Though he didn’t single out Oracle as the beneficiary, Oracle’s own upbeat earnings figures suggest it is making headway. SAP has eschewed Oracle’s strategy of buying large firms, instead focusing on growing organically and through smaller acquisitions, he added.
“Now we have one quarter where we, let’s say, came in a little weaker,” he said in a conference call. “That doesn’t mean that our strategy is wrong or SAP has changed something. I think we are fundamentally strong.”
Steady on Full Year
The slower growth came despite strong numbers in the United States, where license revenue was up 16 percent in the quarter. Growth in Europe was slower, with overall growth of 3 percent and growth of 8 percent in SAP’s home country of Germany.
Despite the quarterly stumble, SAP, whose products are used for a variety of business processes, held firm on full-year predictions for license revenue growth.
“Our order entry is strong and we continue to see a robust pipeline,” Kagermann said. “Product launches are moving forward as planned and customer interest in new solutions is strong.”

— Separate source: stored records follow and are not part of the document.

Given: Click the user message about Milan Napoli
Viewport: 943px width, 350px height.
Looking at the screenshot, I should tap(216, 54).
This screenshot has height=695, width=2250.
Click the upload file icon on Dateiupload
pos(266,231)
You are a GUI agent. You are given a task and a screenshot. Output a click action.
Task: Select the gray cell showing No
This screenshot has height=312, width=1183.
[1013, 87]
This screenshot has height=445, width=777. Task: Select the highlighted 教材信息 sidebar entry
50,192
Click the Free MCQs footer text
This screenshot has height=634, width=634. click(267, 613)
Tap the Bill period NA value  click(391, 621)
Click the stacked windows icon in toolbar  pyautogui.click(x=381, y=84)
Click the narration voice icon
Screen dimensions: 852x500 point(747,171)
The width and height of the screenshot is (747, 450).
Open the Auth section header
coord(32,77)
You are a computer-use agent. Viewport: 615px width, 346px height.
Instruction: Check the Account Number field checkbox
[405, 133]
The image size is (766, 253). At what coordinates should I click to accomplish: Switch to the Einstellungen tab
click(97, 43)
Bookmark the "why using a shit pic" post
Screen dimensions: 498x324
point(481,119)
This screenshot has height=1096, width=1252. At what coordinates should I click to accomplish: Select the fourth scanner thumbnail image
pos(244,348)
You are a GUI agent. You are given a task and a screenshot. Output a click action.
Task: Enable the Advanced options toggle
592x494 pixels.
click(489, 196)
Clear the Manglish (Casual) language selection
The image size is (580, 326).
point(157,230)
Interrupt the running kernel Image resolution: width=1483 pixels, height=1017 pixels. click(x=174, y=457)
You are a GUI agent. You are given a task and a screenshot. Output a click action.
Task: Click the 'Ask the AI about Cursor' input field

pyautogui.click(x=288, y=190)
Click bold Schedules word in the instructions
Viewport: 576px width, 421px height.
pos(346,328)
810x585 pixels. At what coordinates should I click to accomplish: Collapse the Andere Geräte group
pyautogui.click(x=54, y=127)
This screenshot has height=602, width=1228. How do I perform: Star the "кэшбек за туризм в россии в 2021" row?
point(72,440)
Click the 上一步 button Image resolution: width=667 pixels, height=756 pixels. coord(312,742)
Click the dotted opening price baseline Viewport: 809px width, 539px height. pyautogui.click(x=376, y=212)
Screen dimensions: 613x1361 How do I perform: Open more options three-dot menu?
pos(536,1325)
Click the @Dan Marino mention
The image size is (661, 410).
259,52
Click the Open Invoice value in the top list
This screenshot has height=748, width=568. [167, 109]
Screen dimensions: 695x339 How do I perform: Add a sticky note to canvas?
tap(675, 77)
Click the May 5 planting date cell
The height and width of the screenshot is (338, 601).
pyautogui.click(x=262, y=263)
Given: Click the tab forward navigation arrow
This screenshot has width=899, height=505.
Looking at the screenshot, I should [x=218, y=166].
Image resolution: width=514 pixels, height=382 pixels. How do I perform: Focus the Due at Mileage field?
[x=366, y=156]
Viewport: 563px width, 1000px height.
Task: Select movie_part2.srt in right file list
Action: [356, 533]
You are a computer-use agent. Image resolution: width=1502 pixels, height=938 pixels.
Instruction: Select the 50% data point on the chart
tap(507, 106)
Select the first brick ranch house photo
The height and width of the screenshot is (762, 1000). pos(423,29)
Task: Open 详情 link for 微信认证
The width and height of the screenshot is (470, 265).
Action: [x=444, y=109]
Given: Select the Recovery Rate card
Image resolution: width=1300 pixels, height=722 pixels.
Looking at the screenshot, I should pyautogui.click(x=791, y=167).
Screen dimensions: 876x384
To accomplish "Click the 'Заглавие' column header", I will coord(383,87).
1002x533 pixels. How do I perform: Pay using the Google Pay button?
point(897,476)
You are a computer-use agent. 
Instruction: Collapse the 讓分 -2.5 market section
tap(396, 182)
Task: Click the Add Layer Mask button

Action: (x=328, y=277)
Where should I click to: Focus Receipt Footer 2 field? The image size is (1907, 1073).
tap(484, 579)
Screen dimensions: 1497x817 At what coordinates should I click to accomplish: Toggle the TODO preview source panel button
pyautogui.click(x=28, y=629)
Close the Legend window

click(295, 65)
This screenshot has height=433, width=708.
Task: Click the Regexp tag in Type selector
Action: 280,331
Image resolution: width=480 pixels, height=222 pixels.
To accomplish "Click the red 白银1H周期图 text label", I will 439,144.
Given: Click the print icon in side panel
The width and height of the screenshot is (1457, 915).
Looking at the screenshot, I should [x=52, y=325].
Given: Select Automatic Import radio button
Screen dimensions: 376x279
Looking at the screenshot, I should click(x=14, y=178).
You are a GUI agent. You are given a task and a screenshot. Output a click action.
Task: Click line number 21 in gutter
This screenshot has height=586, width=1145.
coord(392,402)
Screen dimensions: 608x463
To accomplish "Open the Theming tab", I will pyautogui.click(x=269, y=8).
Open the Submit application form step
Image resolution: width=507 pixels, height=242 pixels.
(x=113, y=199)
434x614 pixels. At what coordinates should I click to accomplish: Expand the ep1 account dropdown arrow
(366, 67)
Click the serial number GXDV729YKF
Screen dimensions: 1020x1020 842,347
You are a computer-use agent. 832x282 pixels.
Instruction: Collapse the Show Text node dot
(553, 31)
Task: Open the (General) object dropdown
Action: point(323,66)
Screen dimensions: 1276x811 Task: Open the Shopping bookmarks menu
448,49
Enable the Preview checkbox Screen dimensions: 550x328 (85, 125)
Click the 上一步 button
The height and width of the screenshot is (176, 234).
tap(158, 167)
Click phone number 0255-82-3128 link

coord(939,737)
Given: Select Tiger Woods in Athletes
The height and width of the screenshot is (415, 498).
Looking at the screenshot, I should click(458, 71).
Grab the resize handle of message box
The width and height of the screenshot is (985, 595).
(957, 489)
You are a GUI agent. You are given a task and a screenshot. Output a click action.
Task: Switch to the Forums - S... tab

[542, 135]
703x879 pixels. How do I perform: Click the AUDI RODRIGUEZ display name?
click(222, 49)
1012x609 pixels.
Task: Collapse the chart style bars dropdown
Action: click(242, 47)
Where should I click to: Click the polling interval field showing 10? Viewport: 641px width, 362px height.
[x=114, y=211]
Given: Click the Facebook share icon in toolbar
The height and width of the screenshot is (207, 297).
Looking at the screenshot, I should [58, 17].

SAP is fending off the competitive threat that Oracle now represents following its acquisitions of PeopleSoft and Siebel, among others. For instance, SAP announced recently that the first product to emerge from its deal to work with Microsoft would be available this summer. Known as Duet, the tool would let users of Microsoft Outlook gain access to SAP’s popular enterprise resource planning (ERP) and customer relationship management (CRM) applications.
Even if Oracle has managed to chip away at SAP’s customer base, SAP will likely remain the largest supplier of business software for some time. SAP ended 2005 with a 21 percent share of the worldwide market compared with 10 percent for Oracle, according to AMR Research.
“Oracle is charging hard, but we haven’t seen the type of high-profile defections from SAP to Oracle that would really suggest a sea change,” said AMR Research analyst Jim Shepherd.
Currently, Oracle may be more focused on ensuring that as many of the customers it obtained during its multi-billion-dollar spending spree remain on Oracle products going forward, he added, with the real battle with SAP still to come.
Meanwhile, the warning from SAP revived talk of a possible slowdown in information technology spending by large corporations, which could mean the start of harder times for tech firms.
Already in recent weeks, analytics software maker Business Objects said it would miss targets as some customers have delayed large deals, and EMC said its second quarter numbers would miss profit and sales targets due to slower demand in some specific parts of its product mix.
That view got another boost Thursday when Intel announced it would cut 1,000 jobs as part of a massive restructuring program.